| Tekstfragment |
**********

Ingeborg van Denemarken stond aan het sterfbed van haar echtgenoot, wiens ogen zij sloot op 14 juli 1223. Zij trok zich daarna in alle discretie terug in Orléans, hetgeen haar de bijnaam Koningin van Orléans opleverde bij haar tijdgenoten. Ten slotte verhuisde zij naar het klooster dat zij had gesticht in Corbeil. Ze overleefde koning Lodewijk VIII en overleed op 30 juli 1236, tien jaar na de troonsbestijging van Lodewijk IX. In haar testament wenste zij uitdrukkelijk als koningin begraven te worden in het koninklijk mausoleum van Saint-Denis, maar deze wens werd door Lodewijk IX niet ingewilligd, uit respect voor zijn grootvader Filips Augustus, maar ook omdat zij nooit officieel als koningin van Frankrijk was gezalfd en dus in de ogen van de kerk ook geen recht had op die eer.

**********

| Aangeleverde gegevens |
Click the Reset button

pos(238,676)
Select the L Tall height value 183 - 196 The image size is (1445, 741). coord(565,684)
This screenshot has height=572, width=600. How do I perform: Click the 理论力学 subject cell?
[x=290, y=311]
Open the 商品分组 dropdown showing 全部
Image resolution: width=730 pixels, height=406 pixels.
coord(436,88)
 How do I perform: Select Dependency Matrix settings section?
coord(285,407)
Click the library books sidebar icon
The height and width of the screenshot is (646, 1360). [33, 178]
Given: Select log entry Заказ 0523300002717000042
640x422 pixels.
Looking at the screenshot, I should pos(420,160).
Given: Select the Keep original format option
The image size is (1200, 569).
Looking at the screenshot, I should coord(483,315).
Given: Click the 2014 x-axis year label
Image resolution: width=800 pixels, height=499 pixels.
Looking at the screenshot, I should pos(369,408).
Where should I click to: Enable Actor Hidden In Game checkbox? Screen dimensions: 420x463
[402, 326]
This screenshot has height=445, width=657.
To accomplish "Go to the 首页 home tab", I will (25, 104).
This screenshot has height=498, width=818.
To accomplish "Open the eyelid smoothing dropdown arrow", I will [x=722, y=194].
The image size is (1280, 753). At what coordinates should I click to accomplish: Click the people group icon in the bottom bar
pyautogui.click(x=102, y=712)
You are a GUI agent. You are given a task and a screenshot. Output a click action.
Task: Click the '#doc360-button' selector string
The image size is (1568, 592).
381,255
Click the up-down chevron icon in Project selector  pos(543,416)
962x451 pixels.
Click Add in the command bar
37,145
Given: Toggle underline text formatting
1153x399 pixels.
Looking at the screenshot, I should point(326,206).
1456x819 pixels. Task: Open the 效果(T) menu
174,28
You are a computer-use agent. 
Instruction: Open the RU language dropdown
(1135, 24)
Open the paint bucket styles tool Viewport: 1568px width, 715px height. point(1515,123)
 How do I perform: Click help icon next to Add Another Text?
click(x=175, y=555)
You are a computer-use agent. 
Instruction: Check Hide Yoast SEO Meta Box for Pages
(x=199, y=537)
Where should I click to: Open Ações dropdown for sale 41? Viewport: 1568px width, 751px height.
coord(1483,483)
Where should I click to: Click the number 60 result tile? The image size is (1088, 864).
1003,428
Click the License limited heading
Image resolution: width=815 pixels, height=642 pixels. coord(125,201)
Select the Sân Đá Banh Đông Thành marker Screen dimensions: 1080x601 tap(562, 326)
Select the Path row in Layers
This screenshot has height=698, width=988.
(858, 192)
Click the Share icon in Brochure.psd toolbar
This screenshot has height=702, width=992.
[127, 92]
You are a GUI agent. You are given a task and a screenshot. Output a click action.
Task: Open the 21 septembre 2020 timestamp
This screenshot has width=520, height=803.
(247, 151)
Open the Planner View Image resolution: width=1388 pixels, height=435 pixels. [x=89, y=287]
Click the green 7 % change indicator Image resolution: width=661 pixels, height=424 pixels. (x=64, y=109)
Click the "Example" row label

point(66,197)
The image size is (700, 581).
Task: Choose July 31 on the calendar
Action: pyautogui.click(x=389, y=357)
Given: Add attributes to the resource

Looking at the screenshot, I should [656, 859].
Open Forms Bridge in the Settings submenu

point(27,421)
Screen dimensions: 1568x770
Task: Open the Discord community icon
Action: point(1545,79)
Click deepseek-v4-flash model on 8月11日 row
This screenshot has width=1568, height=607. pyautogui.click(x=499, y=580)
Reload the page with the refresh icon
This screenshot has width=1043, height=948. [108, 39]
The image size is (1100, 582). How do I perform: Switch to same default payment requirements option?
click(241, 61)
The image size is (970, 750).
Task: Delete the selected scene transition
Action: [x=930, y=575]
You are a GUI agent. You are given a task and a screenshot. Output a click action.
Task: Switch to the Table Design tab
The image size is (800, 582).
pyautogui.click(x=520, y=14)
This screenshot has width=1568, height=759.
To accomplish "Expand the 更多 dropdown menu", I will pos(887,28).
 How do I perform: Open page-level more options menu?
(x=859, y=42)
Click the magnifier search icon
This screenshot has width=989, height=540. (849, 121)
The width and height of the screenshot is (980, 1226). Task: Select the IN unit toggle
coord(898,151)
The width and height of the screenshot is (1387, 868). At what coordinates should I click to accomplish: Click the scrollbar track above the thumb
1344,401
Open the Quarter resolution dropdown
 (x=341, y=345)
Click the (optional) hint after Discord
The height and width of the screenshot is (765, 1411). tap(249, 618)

**********

| Schriftelijke opdracht 1 |
Leg in één tot drie zinnen uit waarom Lodewijk IX volgens het tekstfragment over Ingeborg van Denemarken haar wens om in Saint-Denis begraven te worden niet inwilligde.
| Schriftelijke opdracht 2 |
Zet de regels uit de lijst, vanaf de regel met "This screenshot has height=572, width=600." tot en met de regel met "Looking at the screenshot, I should pos(420,160).", om in een Markdown-tabel met de kolommen Nr en Regel. Lege regels laat je weg.
Het tekstfragment en de lijst hebben niets met elkaar te maken.

| Resultaat 1 |
Lodewijk IX weigerde uit respect voor zijn grootvader Filips Augustus. Daarnaast was Ingeborg nooit officieel als koningin van Frankrijk gezalfd, waardoor zij in de ogen van de kerk geen recht had op een begrafenis als koningin in het koninklijk mausoleum.

| Resultaat 2 |
| Nr | Regel |
|---|---|
| 1 | This screenshot has height=572, width=600. How do I perform: Click the 理论力学 subject cell? |
| 2 | [x=290, y=311] |
| 3 | Open the 商品分组 dropdown showing 全部 |
| 4 | Image resolution: width=730 pixels, height=406 pixels. |
| 5 | coord(436,88) |
| 6 |  How do I perform: Select Dependency Matrix settings section? |
| 7 | coord(285,407) |
| 8 | Click the library books sidebar icon |
| 9 | The height and width of the screenshot is (646, 1360). [33, 178] |
| 10 | Given: Select log entry Заказ 0523300002717000042 |
| 11 | 640x422 pixels. |
| 12 | Looking at the screenshot, I should pos(420,160). |